Q: Is C++ good as a first language to learn?
A: Not really. As an educator I’d recommend something as simple as possible - the most important first step is to learn to be an algorithmic thinker. The more you can get language complexity out of the way while tackling that task, the better. I’m personally a fan of Python for intro programming, although eventually something like Rust, Go, or C++ is important for back-end / systems programming.
Q: Did u have experience before applying to your first software development job?
A: My first programming jobs were back in the late 90s and were very web-development focused. I had already been programming on my own for maybe 5 years by that point.
Q: In academia, I have been pounding my fist for years regarding the importance and value of a Software Engineering undergraduate degree, in contrast to Computer Science. Why do you think we do not see lots of SE degree programs in the US? Do you also believe there is a need/opportunity for higher ed to provide authentic SE degrees?
A: If SE is programming, time, and teamwork, it’s inherently challenging to make it authentic in an undergraduate curriculum. It’s hard to have projects or lessons where time becomes the dominant factor when we only have a couple months. Working on a team of people with the same background / experience is also awkward and inauthentic. I think the material we can/should teach undergrads can be improved on these points, but it’s hard. You’ll get more (and more authentic) experience in the first month on the job than you will in a class.

* **ENTRIES SHOWN**:

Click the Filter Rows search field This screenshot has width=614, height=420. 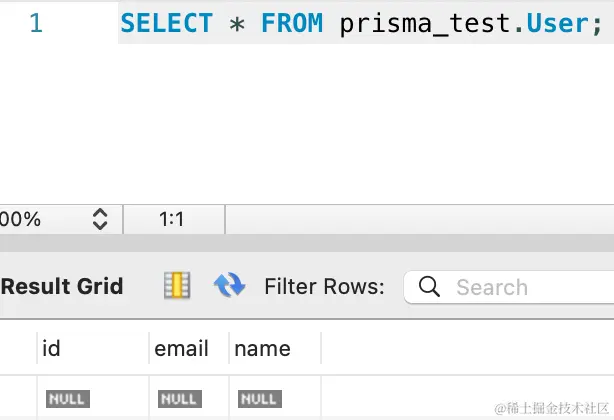pyautogui.click(x=509, y=287)
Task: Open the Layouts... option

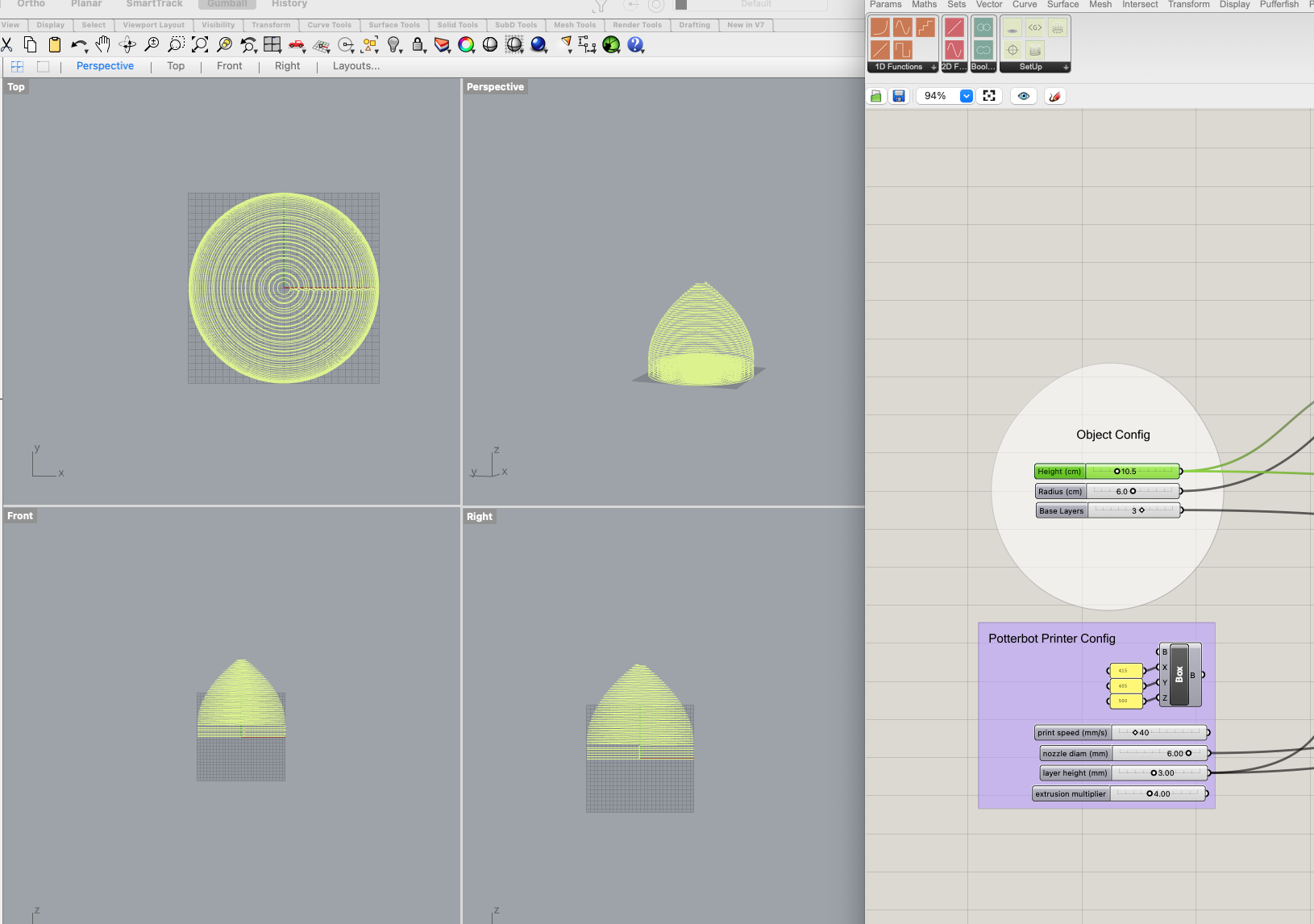Action: click(x=356, y=66)
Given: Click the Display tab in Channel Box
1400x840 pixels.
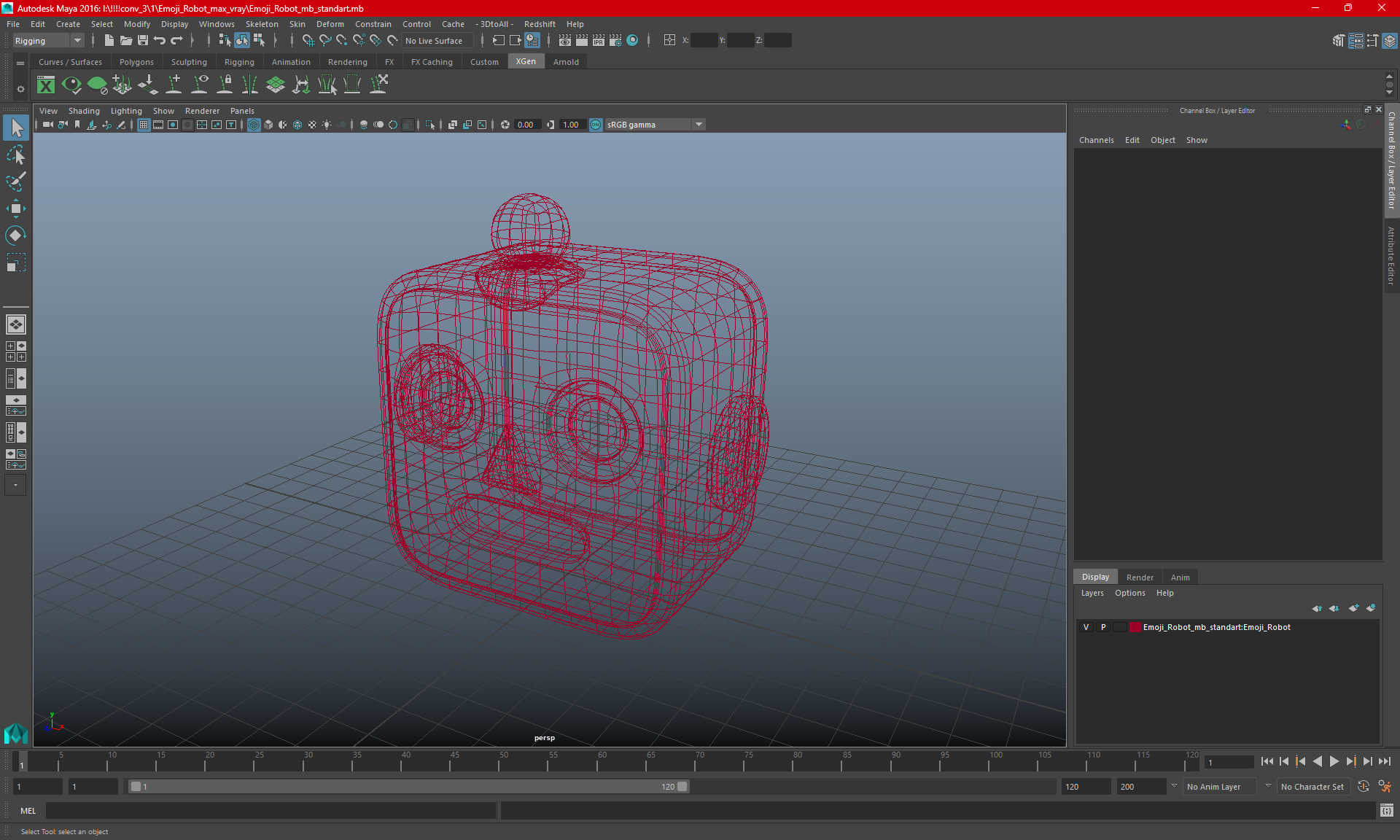Looking at the screenshot, I should click(1096, 576).
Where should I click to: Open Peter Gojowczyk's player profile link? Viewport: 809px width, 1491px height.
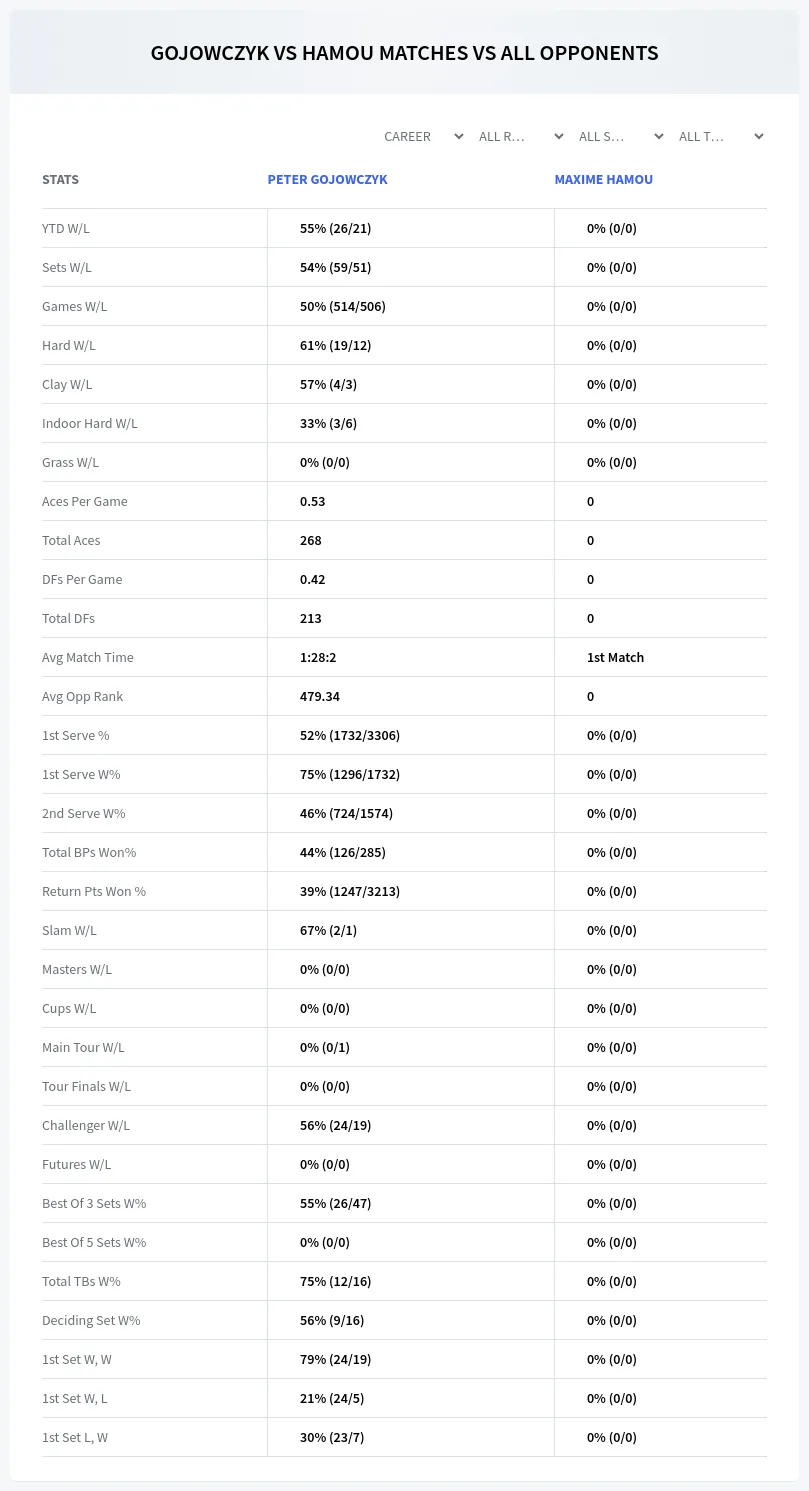[x=327, y=180]
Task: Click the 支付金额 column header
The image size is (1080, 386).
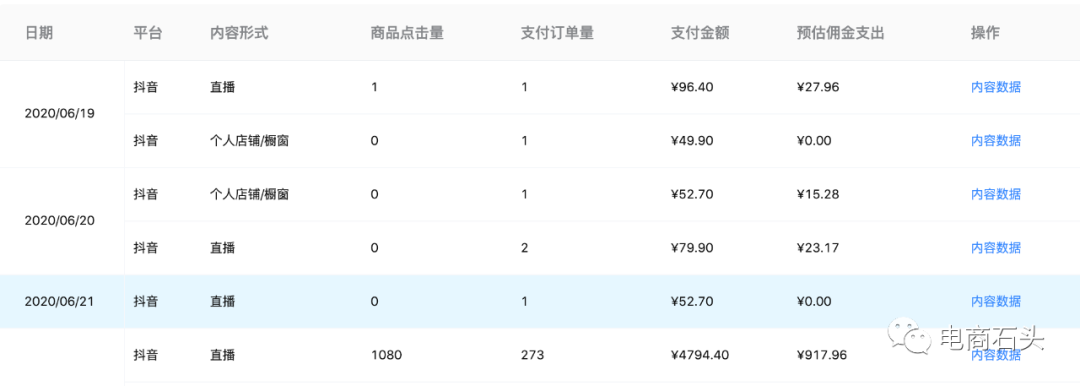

* **DIRECTIONS FOR THIS TASK**:
Please use the programming Q&A above to explain, in one to three sentences, why C++ is not recommended as a first language.

* **FULL RESPONSE**:
The most important first step is learning to be an algorithmic thinker, and the more language complexity is kept out of the way during that, the better. For that reason, the answer recommends a language that is as simple as possible, such as Python, for introductory programming.